President Dmitry Medvedev bestowed the country's highest state honor Monday on the Russian sleeper agents deported from the United States as part of the countries' biggest spy swap since the Cold War.
"A ceremony took place in the Kremlin today to give the highest state awards to members of the Foreign Intelligence Service, including intelligence officers working in the United States who returned to Russia in July," Medvedev's spokeswoman Natalya Timakova said, Interfax reported.
No other details on the ceremony were available.
In early July, 10 Russian agents who infiltrated suburban America were deported in exchange for four people convicted in Russia of spying for the West.

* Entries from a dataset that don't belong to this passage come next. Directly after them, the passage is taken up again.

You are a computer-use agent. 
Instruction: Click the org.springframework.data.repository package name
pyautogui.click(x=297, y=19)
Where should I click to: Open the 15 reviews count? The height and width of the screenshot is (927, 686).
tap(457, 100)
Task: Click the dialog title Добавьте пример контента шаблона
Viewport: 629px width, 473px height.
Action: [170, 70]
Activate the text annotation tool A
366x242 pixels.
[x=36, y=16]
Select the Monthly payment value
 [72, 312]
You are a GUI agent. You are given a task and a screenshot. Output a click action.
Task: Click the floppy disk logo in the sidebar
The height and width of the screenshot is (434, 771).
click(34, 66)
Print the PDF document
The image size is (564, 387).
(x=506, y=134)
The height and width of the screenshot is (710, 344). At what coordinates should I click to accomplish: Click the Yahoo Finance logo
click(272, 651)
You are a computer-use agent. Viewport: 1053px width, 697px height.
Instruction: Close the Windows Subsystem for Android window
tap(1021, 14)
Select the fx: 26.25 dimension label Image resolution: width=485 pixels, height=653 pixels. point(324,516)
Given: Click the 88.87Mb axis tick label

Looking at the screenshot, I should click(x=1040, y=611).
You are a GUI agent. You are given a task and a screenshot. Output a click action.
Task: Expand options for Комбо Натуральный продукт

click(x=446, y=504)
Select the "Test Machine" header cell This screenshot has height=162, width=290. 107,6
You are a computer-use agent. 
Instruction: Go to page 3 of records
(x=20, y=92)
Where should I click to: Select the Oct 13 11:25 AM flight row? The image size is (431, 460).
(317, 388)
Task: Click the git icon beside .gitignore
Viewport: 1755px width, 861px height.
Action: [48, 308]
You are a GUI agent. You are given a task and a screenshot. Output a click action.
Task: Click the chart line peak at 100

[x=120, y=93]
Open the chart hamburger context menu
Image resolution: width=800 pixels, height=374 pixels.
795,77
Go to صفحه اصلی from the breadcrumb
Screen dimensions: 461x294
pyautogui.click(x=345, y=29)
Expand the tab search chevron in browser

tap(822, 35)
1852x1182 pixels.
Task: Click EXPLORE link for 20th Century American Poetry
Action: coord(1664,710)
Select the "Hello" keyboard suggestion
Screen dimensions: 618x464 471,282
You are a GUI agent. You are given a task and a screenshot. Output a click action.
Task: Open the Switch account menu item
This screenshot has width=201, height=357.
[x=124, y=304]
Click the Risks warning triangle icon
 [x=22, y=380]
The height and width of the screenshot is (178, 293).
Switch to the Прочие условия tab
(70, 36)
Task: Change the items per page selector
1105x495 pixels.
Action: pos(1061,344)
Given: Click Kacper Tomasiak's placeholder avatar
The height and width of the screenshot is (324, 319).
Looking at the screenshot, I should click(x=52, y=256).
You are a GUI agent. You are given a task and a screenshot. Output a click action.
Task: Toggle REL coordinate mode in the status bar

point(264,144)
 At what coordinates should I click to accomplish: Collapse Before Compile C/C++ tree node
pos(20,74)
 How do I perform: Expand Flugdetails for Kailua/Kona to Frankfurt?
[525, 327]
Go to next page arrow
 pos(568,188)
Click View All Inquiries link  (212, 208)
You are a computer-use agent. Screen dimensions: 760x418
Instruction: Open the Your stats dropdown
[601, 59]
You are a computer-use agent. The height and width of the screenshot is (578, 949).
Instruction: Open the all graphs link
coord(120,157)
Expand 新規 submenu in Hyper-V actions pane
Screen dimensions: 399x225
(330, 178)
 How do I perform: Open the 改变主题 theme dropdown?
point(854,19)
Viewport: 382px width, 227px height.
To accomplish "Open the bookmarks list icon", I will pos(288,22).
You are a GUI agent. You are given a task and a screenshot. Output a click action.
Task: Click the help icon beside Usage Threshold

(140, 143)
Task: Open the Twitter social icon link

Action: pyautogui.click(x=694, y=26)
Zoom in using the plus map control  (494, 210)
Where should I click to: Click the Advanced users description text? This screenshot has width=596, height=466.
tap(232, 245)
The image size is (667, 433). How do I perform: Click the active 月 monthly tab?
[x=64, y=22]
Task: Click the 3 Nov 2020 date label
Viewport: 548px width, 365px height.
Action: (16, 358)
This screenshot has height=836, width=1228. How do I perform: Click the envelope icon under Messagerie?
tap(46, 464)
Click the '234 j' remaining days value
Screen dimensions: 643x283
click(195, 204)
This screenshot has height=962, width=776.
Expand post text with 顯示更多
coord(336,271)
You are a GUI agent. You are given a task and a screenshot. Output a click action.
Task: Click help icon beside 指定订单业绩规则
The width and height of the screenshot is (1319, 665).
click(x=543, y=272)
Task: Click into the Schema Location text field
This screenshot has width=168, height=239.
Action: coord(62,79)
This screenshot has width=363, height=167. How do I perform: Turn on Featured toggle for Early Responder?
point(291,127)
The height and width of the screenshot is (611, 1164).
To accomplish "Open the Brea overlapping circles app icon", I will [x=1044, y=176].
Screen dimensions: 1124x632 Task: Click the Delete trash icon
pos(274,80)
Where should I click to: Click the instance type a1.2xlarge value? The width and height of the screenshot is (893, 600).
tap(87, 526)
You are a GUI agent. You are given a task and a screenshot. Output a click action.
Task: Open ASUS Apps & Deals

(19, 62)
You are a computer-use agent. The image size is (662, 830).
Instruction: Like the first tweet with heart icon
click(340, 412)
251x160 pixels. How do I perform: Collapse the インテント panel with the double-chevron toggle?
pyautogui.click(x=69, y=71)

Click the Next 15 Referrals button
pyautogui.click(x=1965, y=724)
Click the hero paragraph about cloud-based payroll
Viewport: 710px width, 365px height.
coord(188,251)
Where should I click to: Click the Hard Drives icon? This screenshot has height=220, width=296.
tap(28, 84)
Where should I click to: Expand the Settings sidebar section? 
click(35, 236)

Although the spies have received the country's top state honor, the U.S. court complaint against them described their many spying blunders, leading to some embarrassing coverage for the Foreign Intelligence Service in the Western press.
Prime Minister Vladimir Putin, who served as a spy in East Germany before going into politics, said in July that he had met with the spies to celebrate their return and led them in a patriotic singalong. He also warned that the "traitors" who exposed them could end up "in a ditch."
The most famous of the agents, Anna Chapman, visited the Baikonur Cosmodrome in Kazakhstan this month for the launch of a Russian spaceship, fueling her celebrity at home and abroad.
Chapman was in Baikonur ostensibly as an adviser of a Moscow bank, FondServisBank, which works with Russian companies in the aerospace industry. She is also writing a book about the Internet.